Around 1800, the volcano Chimborazo in South America was believed by many European savants to be the highest mountain in the world. It was only around 1820 that Dhaulagiri in the Himalaya was accepted as higher, though not before brief outrage among those who doubted the measurements made by East India Company surveyors. Everest was only finally confirmed as supreme in 1856. In this talk, I examine the intervening decades, and the scientific, imaginative, environmental and political remaking needed to fit the Himalaya into a new global scientific and imperial order. Among other questions, I ask: why did altitude became central to understanding a variety of scientific and environmental phenomena in the early nineteenth century?
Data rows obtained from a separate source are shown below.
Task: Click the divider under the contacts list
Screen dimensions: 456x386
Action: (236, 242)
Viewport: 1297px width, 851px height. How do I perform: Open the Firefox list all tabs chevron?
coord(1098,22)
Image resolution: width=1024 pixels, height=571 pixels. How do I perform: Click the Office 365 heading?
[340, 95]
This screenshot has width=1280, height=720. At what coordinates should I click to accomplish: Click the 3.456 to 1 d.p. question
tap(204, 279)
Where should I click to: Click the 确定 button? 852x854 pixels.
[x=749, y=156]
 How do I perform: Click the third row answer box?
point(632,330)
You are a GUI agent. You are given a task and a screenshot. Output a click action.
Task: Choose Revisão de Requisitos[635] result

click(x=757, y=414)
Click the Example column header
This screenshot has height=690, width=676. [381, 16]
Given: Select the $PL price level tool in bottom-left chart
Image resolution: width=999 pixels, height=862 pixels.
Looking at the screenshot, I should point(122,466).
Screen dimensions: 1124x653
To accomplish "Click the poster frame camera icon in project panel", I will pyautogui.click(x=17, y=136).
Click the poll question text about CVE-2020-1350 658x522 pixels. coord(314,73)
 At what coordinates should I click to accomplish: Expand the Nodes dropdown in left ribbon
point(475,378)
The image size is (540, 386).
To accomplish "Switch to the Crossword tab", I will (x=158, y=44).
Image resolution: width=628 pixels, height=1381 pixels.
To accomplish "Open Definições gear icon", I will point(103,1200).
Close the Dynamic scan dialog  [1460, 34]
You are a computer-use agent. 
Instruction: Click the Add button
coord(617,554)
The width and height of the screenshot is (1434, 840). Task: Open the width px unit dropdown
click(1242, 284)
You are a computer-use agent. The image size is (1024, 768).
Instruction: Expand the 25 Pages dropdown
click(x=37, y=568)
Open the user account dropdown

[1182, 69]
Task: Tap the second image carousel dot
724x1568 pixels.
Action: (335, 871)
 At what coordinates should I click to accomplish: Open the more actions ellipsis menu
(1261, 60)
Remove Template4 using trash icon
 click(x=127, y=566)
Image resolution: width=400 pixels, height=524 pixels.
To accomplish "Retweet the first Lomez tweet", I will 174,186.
How did global comparisons, especially with the Alps and the Andes, shape environmental imaginaries of the Himalaya (even as the scale of the global was itself made into powerful tool of empire)? How did these questions fuel concern around ‘blank spaces’ at the edge of the East India Company’s expanding empire in South Asia? And how were these reconfigurations contested and resisted by the Himalayan peoples that surveyors and naturalists always depended on in the mountains? Elaborating on my recent book, Science on the Roof of the World, I reflect on how mountains in general, and the Himalya in particular were reinforced as politically and environmentally marginal spaces in the nineteenth century (with consequences for the relationship of Himalayan peoples to both empire and to postcolonial South Asian states). I also use these arguments to reflect on the value of geographical features as scales for histories that transcend traditional national and area studies framings (drawing insights from the way that scholars have recently been using oceans, islands and beaches). Ultimately, I show how the remaking of the Himalaya on global scale was part of a wider process that saw ‘altitude above sea level’ enshrined as a category that makes some mountains matter more than others – a reconfiguration that echoes down to the present, perhaps most explicitly embodied by the ever-growing queues of climbers that form annually on Everest.
Lachlan Fleetwood is historian of science, empire, geography and environment. He is currently a Marie Skłodowska-Curie (MSCA) Fellow in the Centre for Global History, LMU Munich. Previously, he held research fellowships at University College Dublin and Yale University, and completed a PhD in history at the University of Cambridge in 2020. He is currently working on a new book project tracing the history of environmental and climatic sciences in Central Asia. His first book, Science on the Roof of the World: Empire and the Remaking of the Himalaya, was published by Cambridge University Press in 2022.